Saved data entries
____________

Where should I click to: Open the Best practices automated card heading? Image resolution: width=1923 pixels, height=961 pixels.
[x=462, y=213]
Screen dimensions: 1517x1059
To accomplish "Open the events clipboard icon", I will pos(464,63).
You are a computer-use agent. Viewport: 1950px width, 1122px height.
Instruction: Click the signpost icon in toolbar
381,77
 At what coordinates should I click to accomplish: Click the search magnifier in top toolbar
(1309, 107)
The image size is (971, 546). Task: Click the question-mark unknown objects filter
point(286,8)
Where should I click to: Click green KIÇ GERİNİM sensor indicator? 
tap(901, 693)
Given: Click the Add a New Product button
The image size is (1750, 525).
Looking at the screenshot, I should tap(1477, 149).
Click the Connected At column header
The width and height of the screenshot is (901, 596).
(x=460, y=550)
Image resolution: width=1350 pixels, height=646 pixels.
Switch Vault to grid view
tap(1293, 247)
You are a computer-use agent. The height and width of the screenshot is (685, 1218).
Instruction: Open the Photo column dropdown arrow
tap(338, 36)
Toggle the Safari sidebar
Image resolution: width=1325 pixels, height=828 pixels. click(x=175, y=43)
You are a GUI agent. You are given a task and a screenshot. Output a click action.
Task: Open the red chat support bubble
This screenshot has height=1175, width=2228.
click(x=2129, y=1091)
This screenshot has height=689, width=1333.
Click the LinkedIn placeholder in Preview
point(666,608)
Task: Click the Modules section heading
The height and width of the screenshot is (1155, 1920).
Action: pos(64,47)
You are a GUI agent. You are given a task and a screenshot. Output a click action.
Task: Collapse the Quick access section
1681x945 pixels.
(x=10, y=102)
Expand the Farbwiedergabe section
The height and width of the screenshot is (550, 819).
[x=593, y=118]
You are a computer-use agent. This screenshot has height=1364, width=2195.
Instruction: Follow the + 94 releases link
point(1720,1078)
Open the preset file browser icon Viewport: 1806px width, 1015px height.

____________

This exercise calls for every record to be restated word for word.

Where should I click to: Open the Best practices automated card heading? Image resolution: width=1923 pixels, height=961 pixels.
[x=462, y=213]
Screen dimensions: 1517x1059
To accomplish "Open the events clipboard icon", I will pos(464,63).
You are a computer-use agent. Viewport: 1950px width, 1122px height.
Instruction: Click the signpost icon in toolbar
381,77
 At what coordinates should I click to accomplish: Click the search magnifier in top toolbar
(1309, 107)
The image size is (971, 546). Task: Click the question-mark unknown objects filter
point(286,8)
Where should I click to: Click green KIÇ GERİNİM sensor indicator? 
tap(901, 693)
Given: Click the Add a New Product button
The image size is (1750, 525).
Looking at the screenshot, I should tap(1477, 149).
Click the Connected At column header
The width and height of the screenshot is (901, 596).
(x=460, y=550)
Image resolution: width=1350 pixels, height=646 pixels.
Switch Vault to grid view
tap(1293, 247)
You are a computer-use agent. The height and width of the screenshot is (685, 1218).
Instruction: Open the Photo column dropdown arrow
tap(338, 36)
Toggle the Safari sidebar
Image resolution: width=1325 pixels, height=828 pixels. click(x=175, y=43)
You are a GUI agent. You are given a task and a screenshot. Output a click action.
Task: Open the red chat support bubble
This screenshot has height=1175, width=2228.
click(x=2129, y=1091)
This screenshot has height=689, width=1333.
Click the LinkedIn placeholder in Preview
point(666,608)
Task: Click the Modules section heading
The height and width of the screenshot is (1155, 1920).
Action: pos(64,47)
You are a GUI agent. You are given a task and a screenshot. Output a click action.
Task: Collapse the Quick access section
1681x945 pixels.
(x=10, y=102)
Expand the Farbwiedergabe section
The height and width of the screenshot is (550, 819).
[x=593, y=118]
You are a computer-use agent. This screenshot has height=1364, width=2195.
Instruction: Follow the + 94 releases link
point(1720,1078)
Open the preset file browser icon Viewport: 1806px width, 1015px height.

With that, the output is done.